Room 306
Faculty of Modern and Medieval Languages and Linguistics Raised Faculty Building University of Cambridge Sidgwick Avenue Cambridge CB3 9DA United Kingdom
Ruth Murphy is a post-doctoral scholar working on the history and memory of Allied prisoners of war in Italy. Her research, outlined below, is funded by the Monte San Martino Trust.
After Italy surrendered to the Allies on 8 September 1943, nearly 50,000 Allied POWs escaped from Italian prison camps. Many of these fugitives were helped and hidden by local Italians. Building on an archive of first-hand accounts from the period, now held at the Cambridge University Library, Ruth’s research project is entitled ‘Connecting tunnels. An integrated narrative of POW stories’. The central idea is to combine the Monte San Martino Trust’s rich collection of POW stories and those of their helpers; ‘tunnels’ which often quite literally intersected!
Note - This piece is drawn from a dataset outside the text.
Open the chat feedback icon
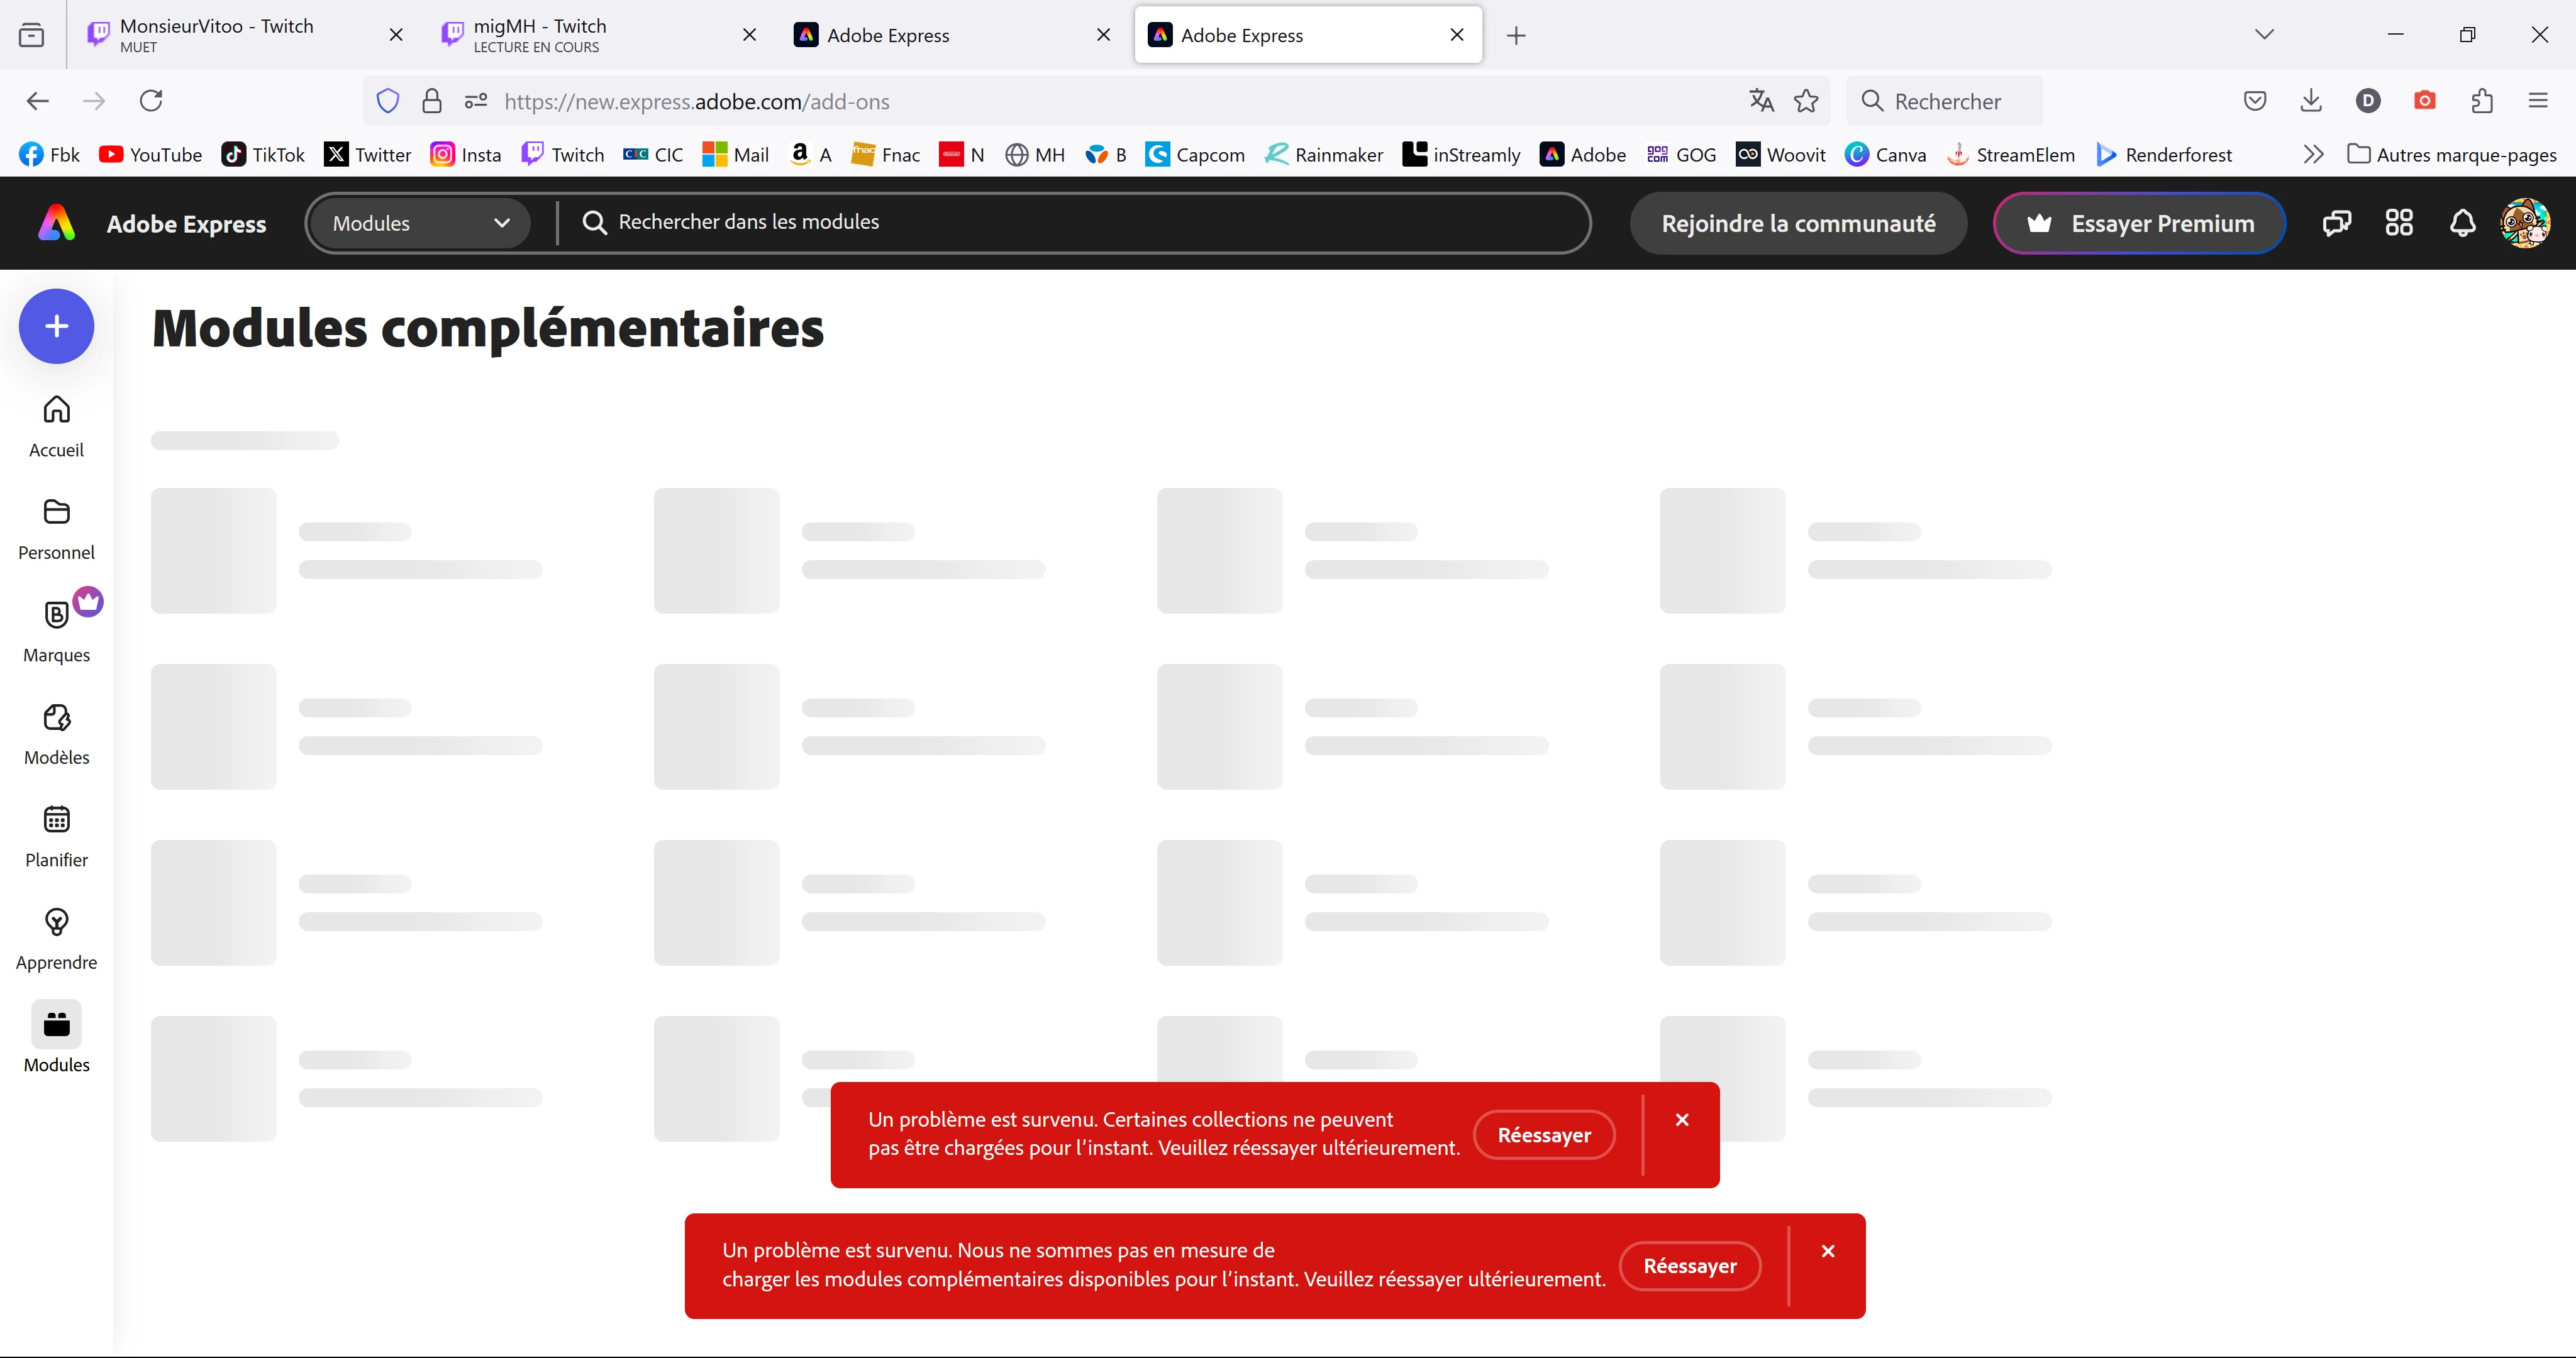Screen dimensions: 2576x1358 (x=2335, y=223)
The book she is writing brings together many different voices into a coherent narrative, and crucially, gives the story over entirely to its protagonists. Such an approach has both literary and historical value. It shows how the same historical event is lived quite differently among those involved, it provides an immersive experience of the past (by eliminating the author’s ‘voiceover’), and it also has a vibrant comic value.
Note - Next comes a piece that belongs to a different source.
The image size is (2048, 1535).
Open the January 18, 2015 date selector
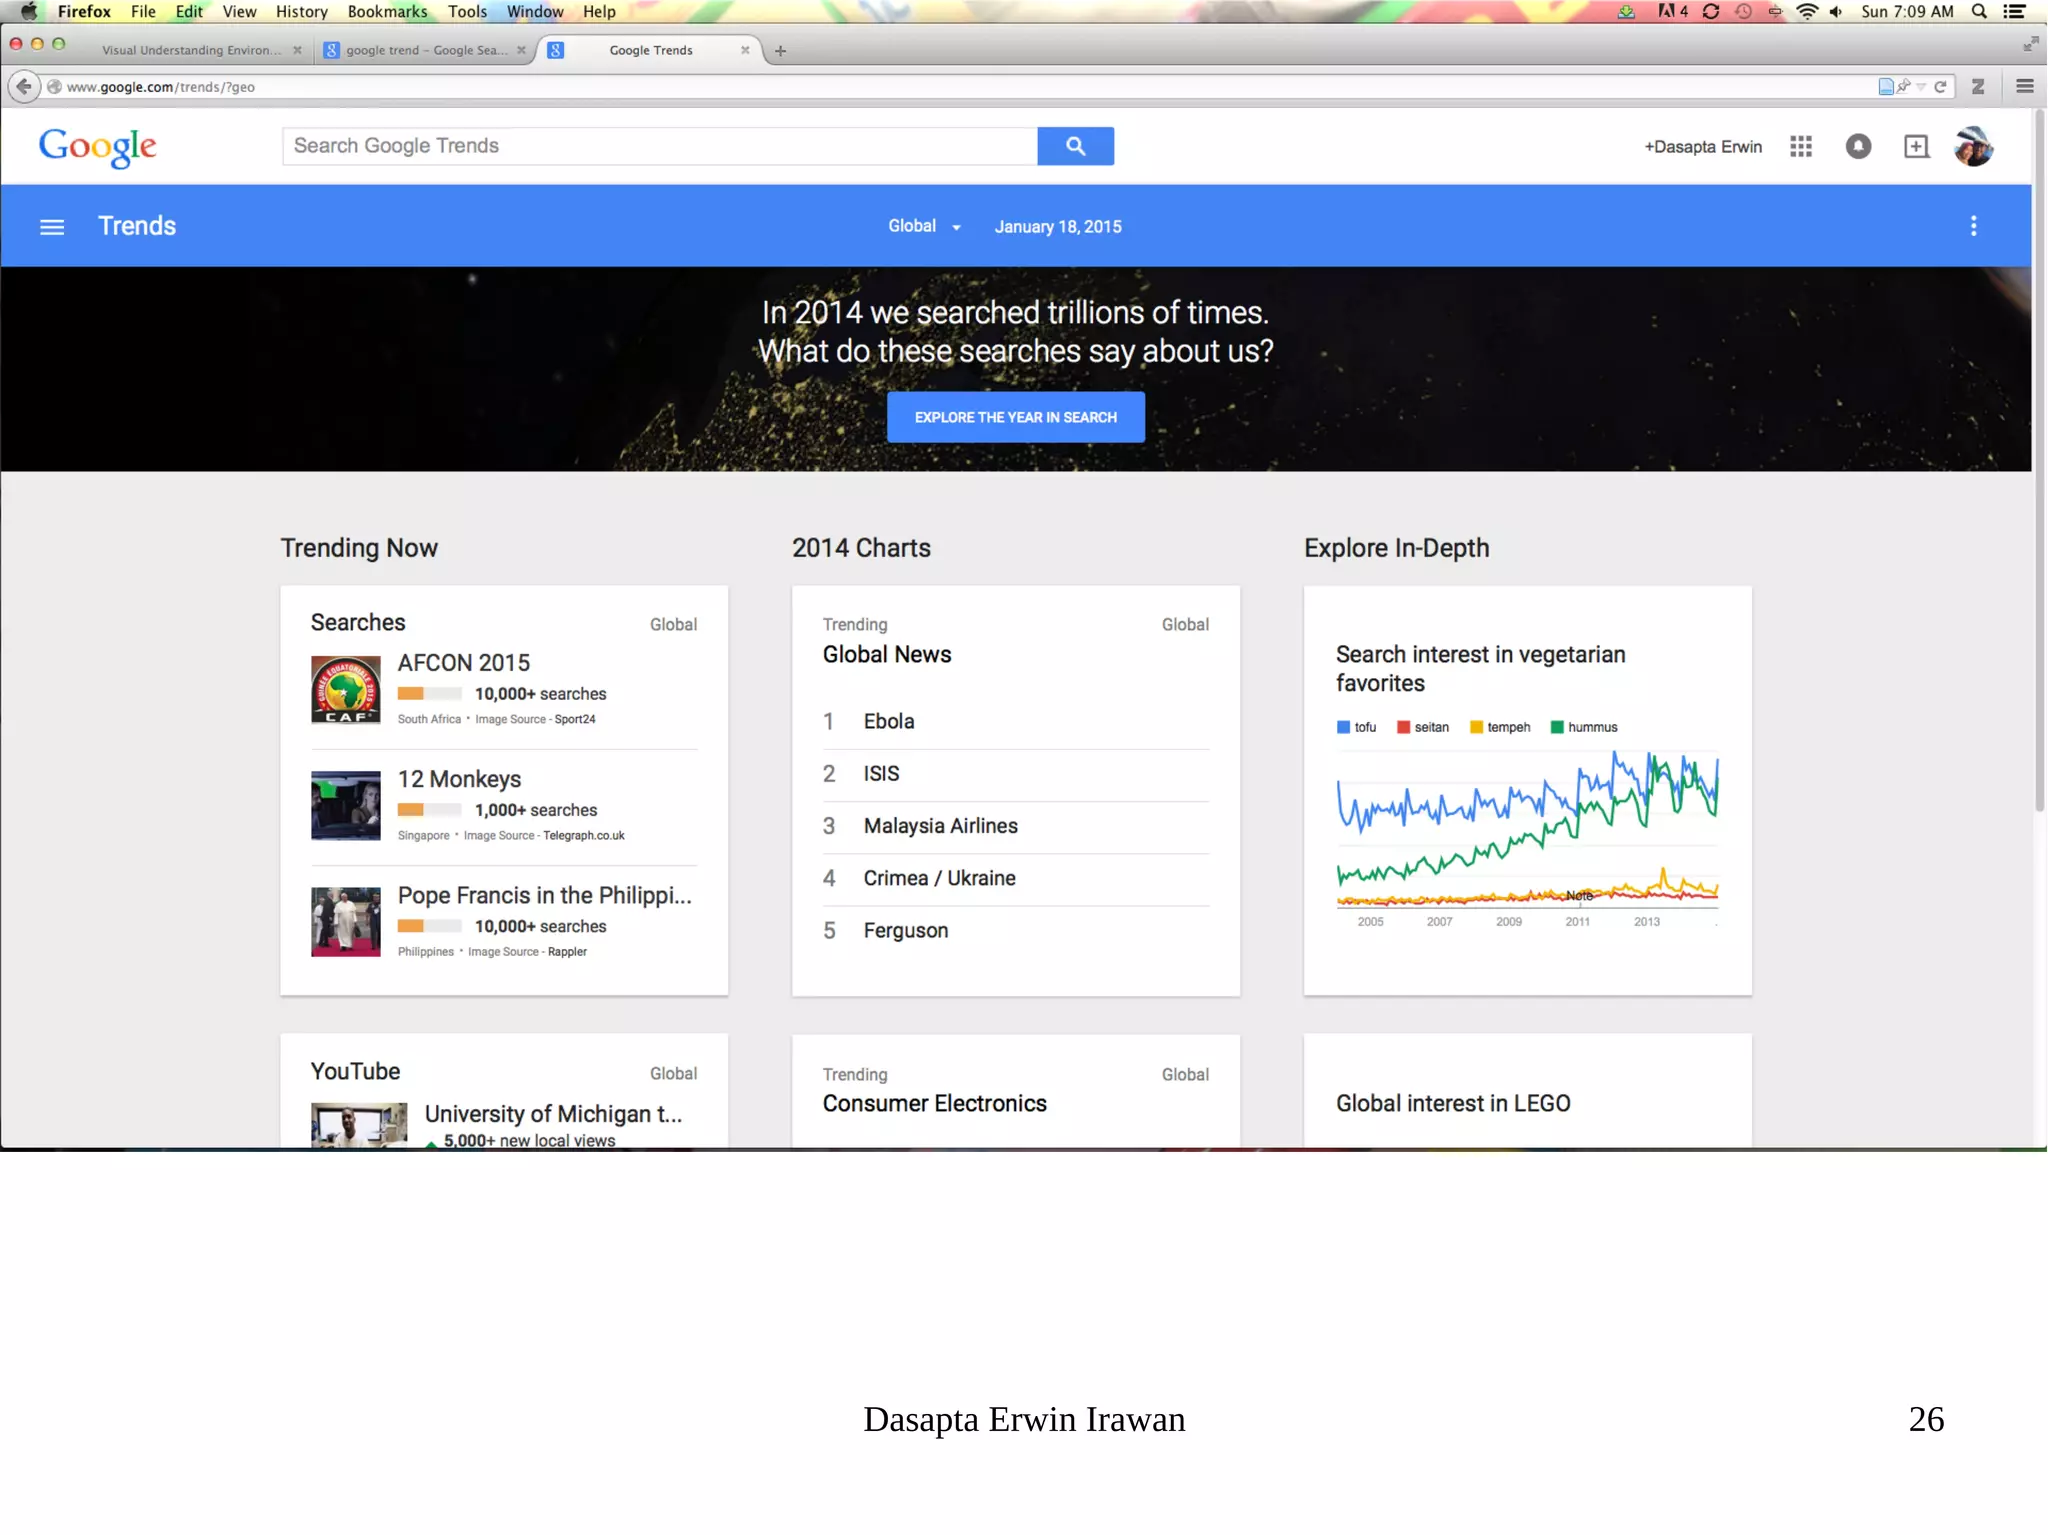coord(1057,227)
Alongside this work, Ruth has a strong interest in the relationship between ethics, literature, and history, and particularly how ethical concepts interact with or arise from historical events. Her PhD at the University of Cambridge was entitled ‘Ethical Vision in the Twentieth Century: Primo Levi, Hannah Arendt, James Baldwin’, and supervised by Professor Robert Gordon. It focussed on two ethical concepts which arose as responses to the Holocaust and have since made their way into our shared moral vocabulary: Arendt's 'banality of evil', inspired by her portrait of Adolf Eichmann (Eichmann in Jerusalem, 1963), and Levi's 'grey zone' (The Drowned and the Saved, 1986), the term he used to describe the insufficiency of traditional categories of good and evil in the Nazi concentration camps. In her thesis, these two texts were connected to a series of other influential ethical writings (work by James Baldwin, alongside the philosophy of Iris Murdoch, Martha Nussbaum, María Lugones, and Miranda Fricker), articulating the vision they form together.
Ruth is a graduate of Trinity College Dublin (European Studies) and, following her PhD at Cambridge, held a post-doctoral position on the Life Worth Living project at the University of Sheffield.
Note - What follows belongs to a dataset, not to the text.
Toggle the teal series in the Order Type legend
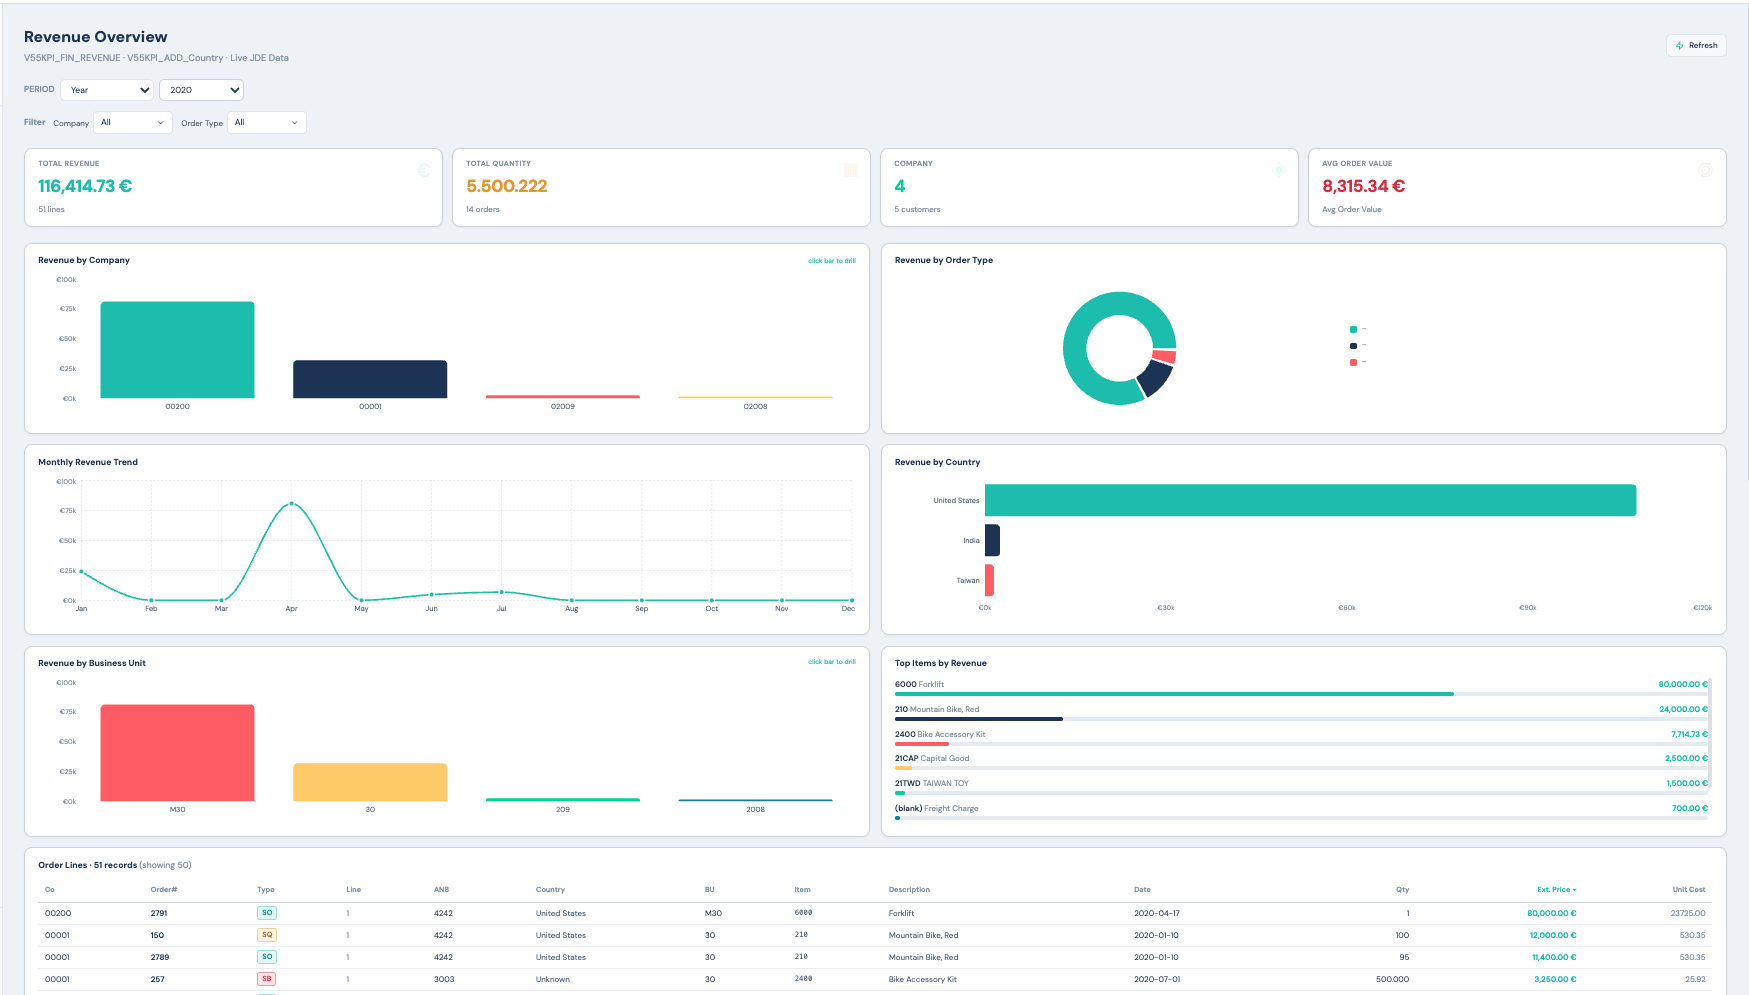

Allied POWs in Italy; Post-war Italian literature; Italian fascism; Holocaust Studies; and, more broadly, non-fiction; ethics and literature; feminism; 20th century intellectual history.
Articles and book chapters
- R. Murphy, ‘Faith in Writing: Primo Levi and James Baldwin’, in Levi Beyond Levi: Thinking with Primo Levi in the 21st Century, ed. by Stefano Bellin and Simone Ghelli (Liverpool University Press, forthcoming 2025).
- R. Murphy, ‘Let me look again. The moral philosophy and literature debate at 40’, New Literary History, Vol. 55., No. 1 (winter 2024), pp. 21-46.
- R. Murphy, ‘The Child in Adult Fiction. Useppe and the Ethical Vision of Elsa Morante’s La Storia’: Annali d’italianistica 42 (autumn 2024), pp. 219-240.
- R. Murphy, ‘Philosophers of the Intimate in a Time of Confinement: Iris Murdoch and Martha Nussbaum’, Studies: An Irish Quarterly Review, Vol. 110, No. 438 (summer 2021), pp. 241-253.
Forthcoming 2026
- R. Murphy, ‘Tracing the banality of evil from Dostoevsky to Arendt’, Textual Practice (2026; special issue, subject to peer review)
- R. Murphy and J. Forstenzer, ‘“Why did he tell us that?”: John Dewey’s aesthetics, memory in film, and the existential potential of dissonance’, Journal of Social and Political Philosophy (Jan 2026)
Book Review
- R. Murphy, Review of Alexander Batthyány, Viktor Frankl and the Shoah: Advancing the Debate, Modern Jewish Studies (March 2024)
Digital annotation
- R. Murphy, ‘Qui mi fermo e cerco di tradurre.’ Peer-reviewed scholarly analysis (1,000 words) for a digital annotated edition of the chapter ‘Il canto of Ulysses’ from Primo Levi’s If This is a Man.